:: Given passage ::

Alice then shared some of her rewritten WIP which is a children's novel for ages 8-12. The novel is written from the Point Of View of two characters, Song and Melissa and the chapter she shared, chapter one, was from Song's POV. The introductory chapter put us straight into the action and we had lots of questions. It was paced very well and we enjoyed the psychology of the piece, i.e. how Song felt that not speaking to her abductor put her a little in control of a situation that she felt out of control in. The chapter flowed well, so the hard work Alice had spent on her editing really showed. Alice outlined the rest of her story for the members and the group agreed that it was not too dark for the age range, as she had worried. Alice aims for the novel to be 40k words in length and we look forward to hearing more.
Kathy had previously mentioned the Northern Writers Awards and we discussed these, the deadline of 2 February and the different type of awards. A writer can only enter one award and the application/submission process is quite lengthy, plus you have to be available for the evening that the awards are given out.
I informed the group of the other competitions, events and workshops that I had researched since the last meeting, including the Huddersfield Literature Festival Courage is Poetry project (deadline 10 February), Tamworth Writing Competition (deadline 31 January) for a short story featuring a building or address in Tamworth, the Writers and Artists' Yearbook short story competition (deadline 13 February), Readers Digest 100 word flash fiction competition (deadline 20 February) and the Word Club for Poets event in Leeds, 27 January, and the free New Writing North writing workshops for under-represented North East writers running at Newcastle Library February - July 2017 (further details on these in an upcoming blog post for my followers).
The next item on the agenda was the planned anthology to celebrate the Cleckheaton Writers Group Cleckheaton Literature Festival (2015 & 2016) and I asked the members to please send their work (short stories and poetry of up to 5k words) to either myself, Karen, or Mandy as soon as possible. I also informed the group that I had spoken to a couple of authors that attended the Festivals who would be happy to be included in the anthology, so I will write to others so that the anthology will also have work representative of the writers, poets and artists that ran workshops and events at the Festival. It is hoped that the anthology can be launched at the Library in May.
We then discussed the recent debacles on FB and Twitter in regards to ghost writing, which lead on to a Neil informing the group that there is a Script Editor job going at the BBC and he promised to share the link with interested group members.
The next meeting will take place on Monday 6 February where Jayne has already asked to take the first feedback slot. I informed the group that if I was not at the meeting, it would be because I had not made it back from my writers retreat.

:: What you will do ::
(a) Reproduce word for word the stretch of the meeting report from "The next item" through "Library in May.".
(b) Decide whether each statement agrees with the meeting report. Answer yes or no and quote the deciding words. (i) Alice's novel is meant for readers aged 8 to 12. (ii) A writer may enter more than one of the Northern Writers Awards. (iii) The group hopes to launch the anthology at the Library in May.
The material after this point is separate from the meeting report.

:: Listed entries ::
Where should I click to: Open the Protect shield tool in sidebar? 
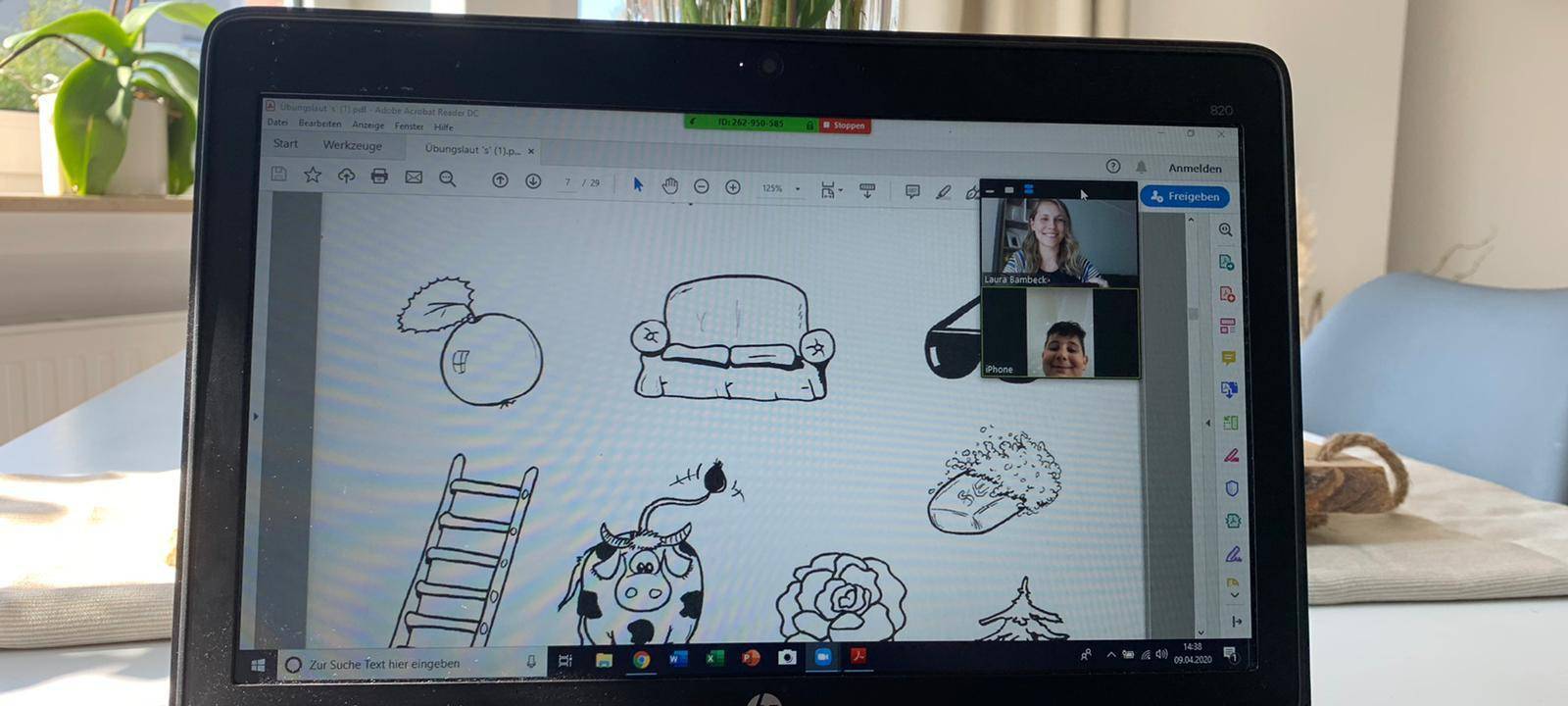1232,488
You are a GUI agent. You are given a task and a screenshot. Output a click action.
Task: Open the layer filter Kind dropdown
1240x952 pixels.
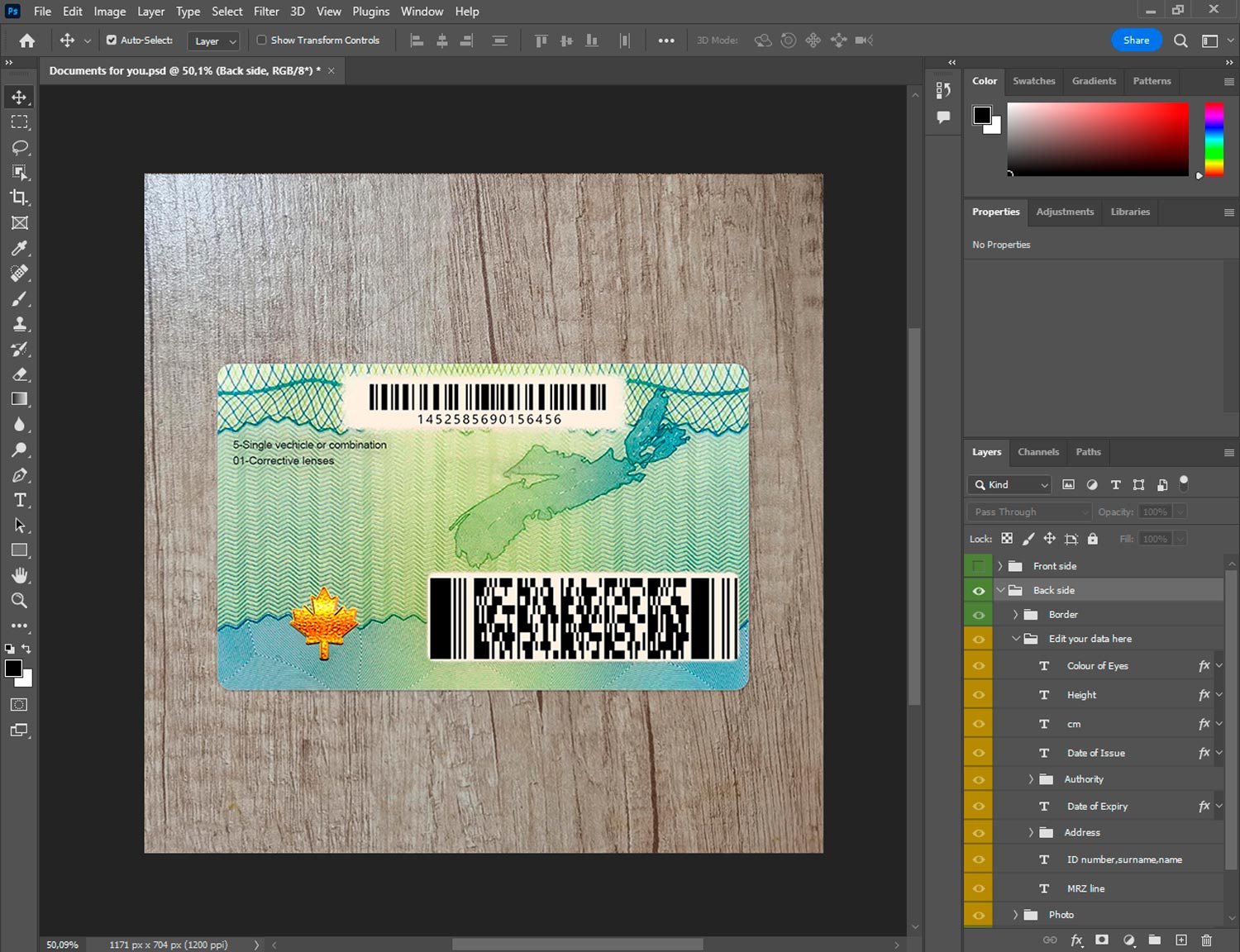coord(1009,485)
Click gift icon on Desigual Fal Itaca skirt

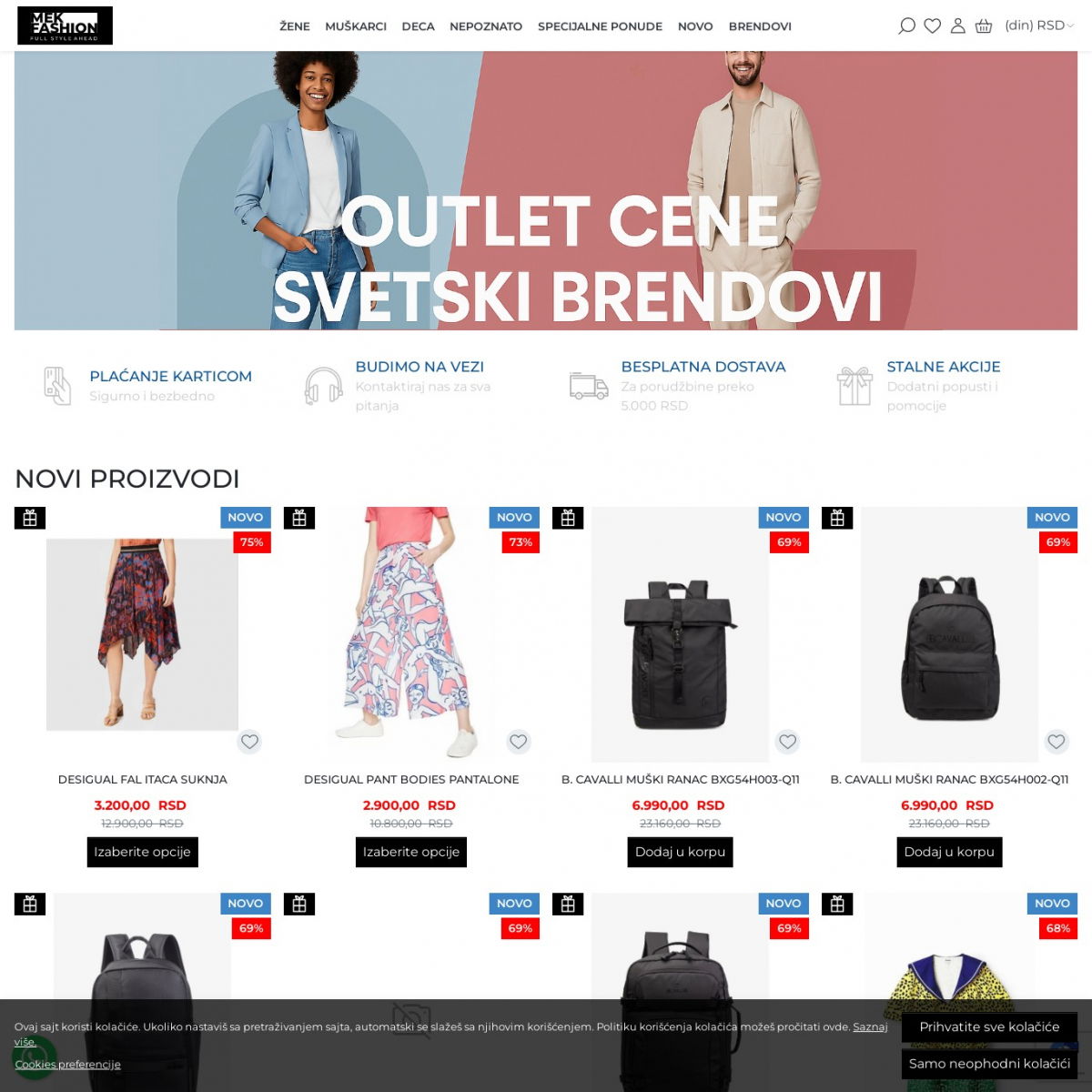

:: Responses for each task ::
(a)
The next item on the agenda was the planned anthology to celebrate the Cleckheaton Writers Group Cleckheaton Literature Festival (2015 & 2016) and I asked the members to please send their work (short stories and poetry of up to 5k words) to either myself, Karen, or Mandy as soon as possible. I also informed the group that I had spoken to a couple of authors that attended the Festivals who would be happy to be included in the anthology, so I will write to others so that the anthology will also have work representative of the writers, poets and artists that ran workshops and events at the Festival. It is hoped that the anthology can be launched at the Library in May.

(b)
(i) Yes: "a children's novel for ages 8-12"
(ii) No: "A writer can only enter one award"
(iii) Yes: "It is hoped that the anthology can be launched at the Library in May."